Background: Complement activation involved in the innate immunity and adaptive immunity and further contributed to the development of tumor growth. This study aimed to investigate the association of genetic variants in complement 3 (C3) and decay-accelerating factor (DAF) genes with the risk of gastric cancer.
Methods: This case-control study included 500 gastric cancer patients and 500 cancer-free controls. Based on the Chinese population data from HapMap database, we used Haploview 4.2 program to select candidate tag SNPs. Odds ratios (ORs) and 95% confidence intervals (CIs) were calculated by logistic regression to evaluate the association of each genetic variant with the risk of gastric cancer.

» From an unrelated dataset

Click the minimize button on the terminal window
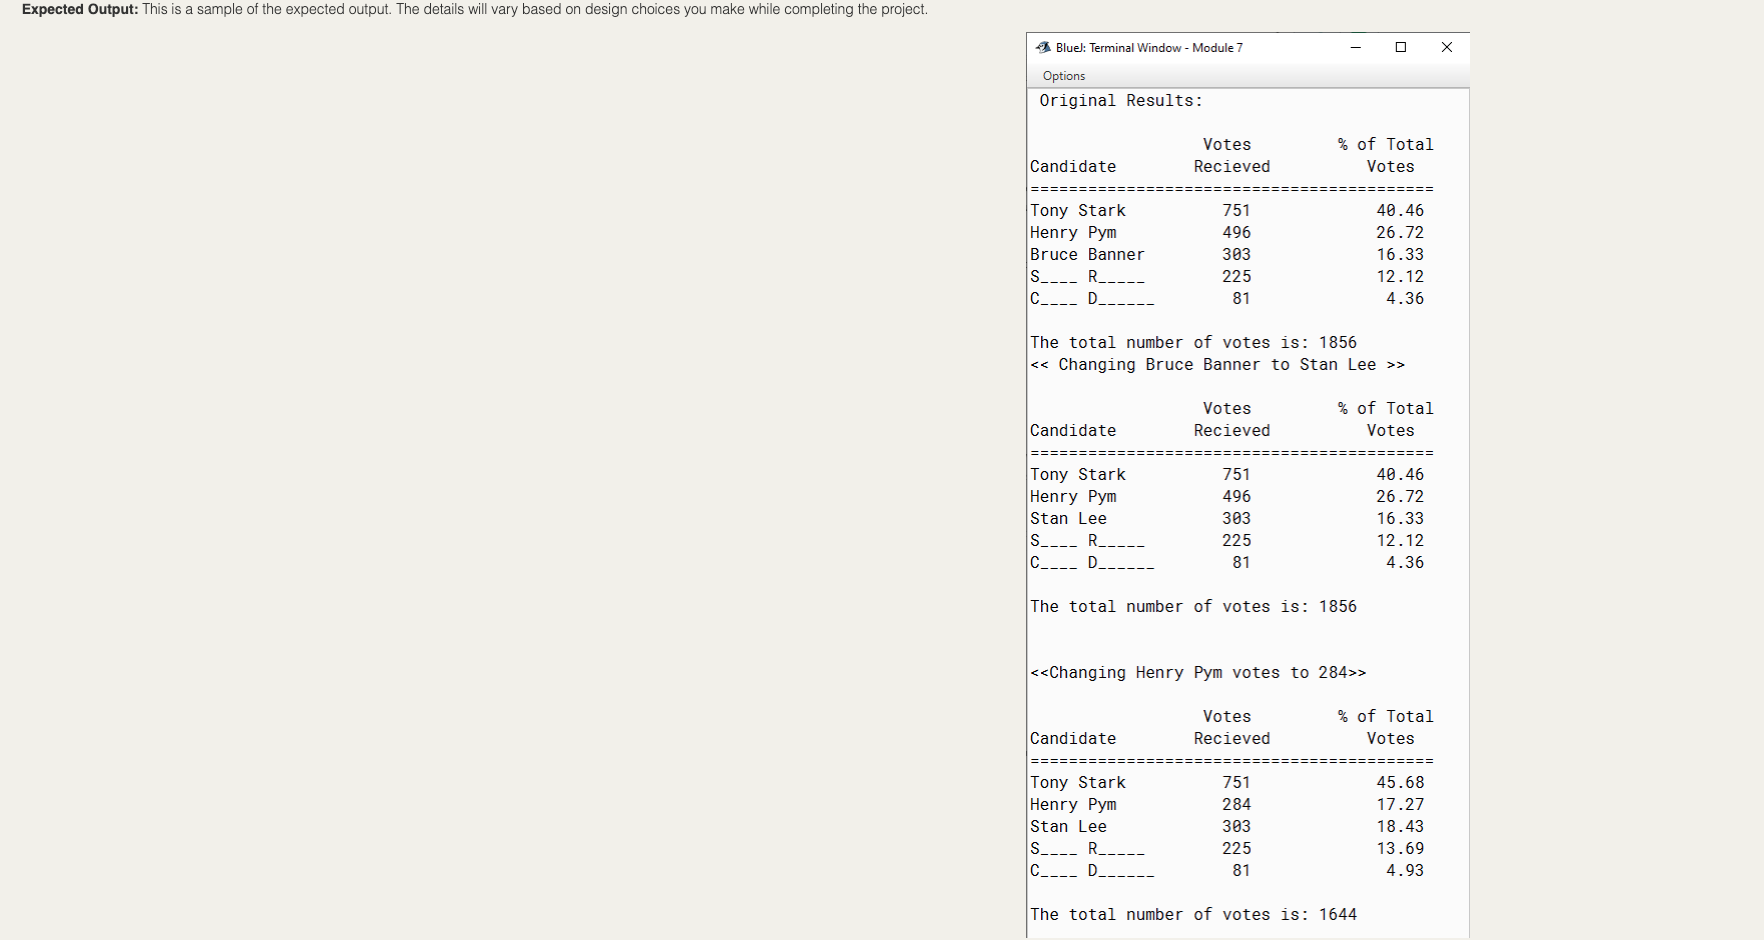 [1356, 47]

Results: Among 12 tag SNPs of C3, no correlation was observed between C3 genetic variants and risk of gastric cancer. For tag SNPS of DAF, logistic regression analysis revealed that the carriers with DAF rs10746463 AA genotype had a significantly increased risk for developing gastric cancer (OR = 1.46, 95% CI = 1.01–2.10) when compared with GG genotype, but those carrying with rs10746463 AG genotype didn't (OR = 1.31, 95% CI = 0.98-1.75). When stratified by smoking status, we found that the risk of gastric cancer was associated with rs10746463 GA or AA genotype carriers among smoker with OR (95% CI) of 1.64 (1.06-2.54), but not among non-smoker (OR = 1.37, 95% CI = 0.97-1.94).
Conclusion: DAF rs10746463 polymorphism effects on the risk of developing gastric cancer in Chinese population.